Subject: RI Dismisses 'Balibo Five' Film as ‘Fiction'

also Balibo 'case closed': Indonesia

The Jakarta Post [web site]

July 24, 2009

RI Dismisses 'Balibo Five' Film as 'Fiction'

by Ary Hermawan

Indonesia dismissed as fiction the recently premiered Australian film describing the murder of five Australian journalists by the Indonesian Army during the 1975's war in East Timor, saying the so-called "Balibo Five" case was closed.

Foreign Ministry spokesperson Teuku Faizasyah also downplayed the impact of the film on bilateral relations between Jakarta and Canberra, which he said had already officially stated the five journalists had not been murdered, but accidentally killed in crossfire when Jakarta was fighting the Fretilin rebels.

They [the five journalists] were in the wrong place at the wrong time," Faizasyah said.

Directed by Rob Connolly, Balibo is to be premiered Friday at the Melbourne International Film Festival.
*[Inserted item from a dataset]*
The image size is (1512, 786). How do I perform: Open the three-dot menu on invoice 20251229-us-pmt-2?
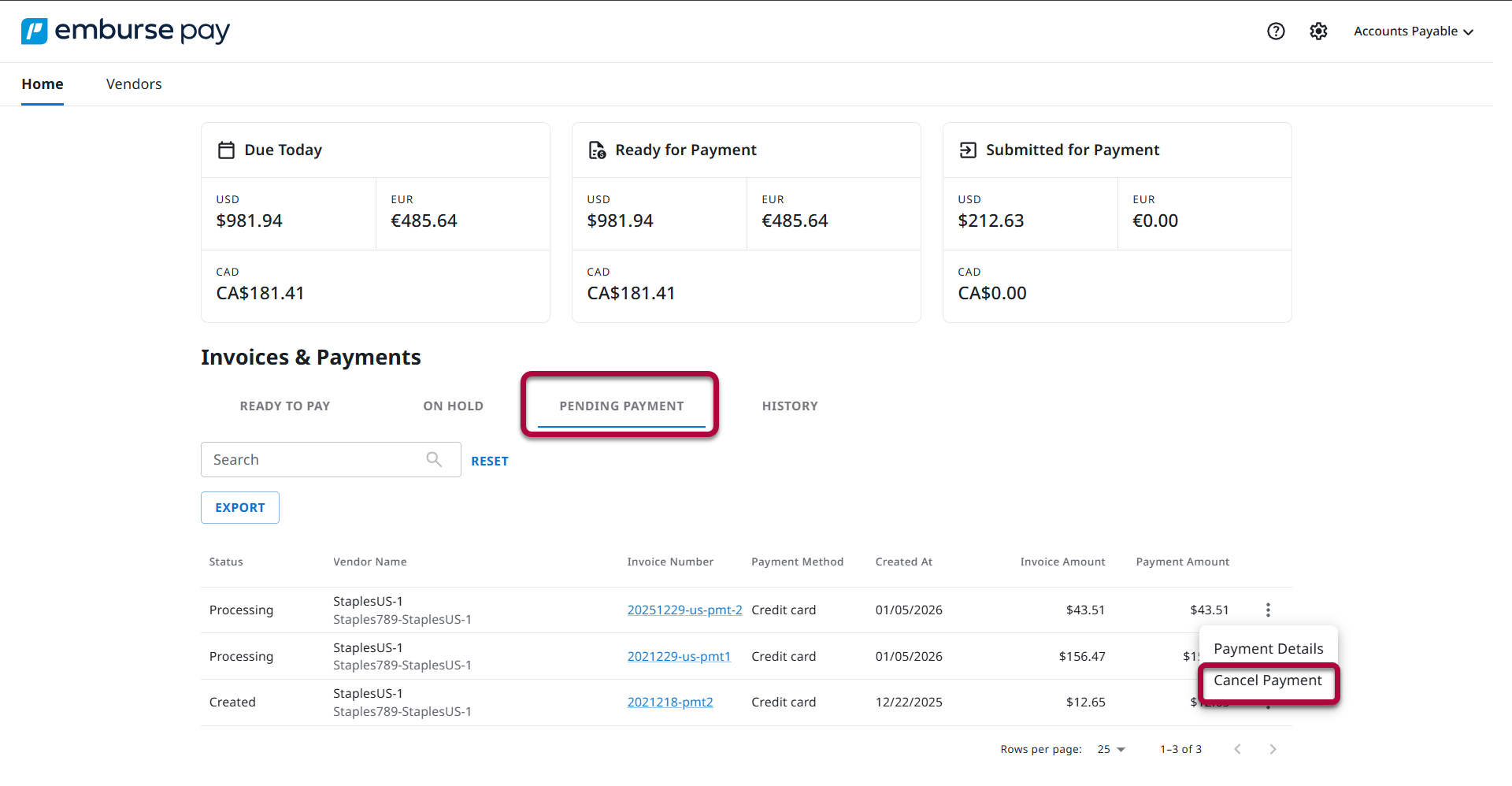(x=1268, y=610)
In the film, the five journalists were murdered by the Indonesian Military to keep the news of the invasion from spreading outside Indonesia.

"It's quite clear the journalists were murdered," Connolly said, as quoted by AFP.

We have to look at the case according to the facts, not a film script...Is the film based on facts, or on the filmmaker's imagination? We consider the film as fiction," Faizasyah said.

Indonesia will not protest the airing of the film in Australia and has not decided whether it will ban it from being aired here, Faizasyah said. "We cannot ban people from making films, otherwise the film industry will die."

A documentary film on the plight of a Chinese Uighur leader, alleged to have incited the worst race riots in China last month, was also screened at the festival to the ire of Beijing, currently in a row with Canberra over the Rio Tinto spy case.

The Chinese government failed to block the screening of the documentary, but Chinese filmmakers canceled their participation in the festival to protest the documentary's screening.

--

Balibo 'case closed': Indonesia

By Adam Gartrell, South-East Asia Correspondent

JAKARTA, July 24 AAP - The new feature film about the Balibo Five may stir up fresh controversy in Australia, but as far as Indonesia is concerned it's case closed.

Robert Connolly's film, which depicts Indonesian troops murdering the five ustralia-based journalists in the East Timor border town of Balibo in 1975, will open the Melbourne International Film Festival on Friday.

The film's release comes nearly two years after NSW deputy coroner Dorelle Pinch found Indonesian forces deliberately killed the journalists to cover up their invasion of East Timor.

The inquest dismissed claims by successive Australian and Indonesian governments that Greg Shackleton, Brian Peters, Malcolm Rennie, Gary Cunningham and Tony Stewart were accidentally killed in crossfire.

The film has reignited debate about the killings and hopes it will lead to legal action against the alleged leader of the attack team, Yunus Yosfiah.

Yosfiah, who is now a politician, has repeatedly declined to comment on the film's release and could not be contacted on Friday.

But Indonesian foreign ministry spokesman Teuku Faizasyah was maintaining the crossfire explanation.

"The film may stir some controversy in Australia," he told reporters.

"But for us, it's a finished problem, case closed."

Indonesia regarded the film as a work of fiction, he said.

"Because the fact is the Australian government itself has stated it was an accident, that they were in the wrong place at the wrong time."

Controversy stemming from the film would not harm bilateral relations between the countries, he said.

"This case has been up and down from time to time, but it's never bothered the bilateral relationship of our two countries."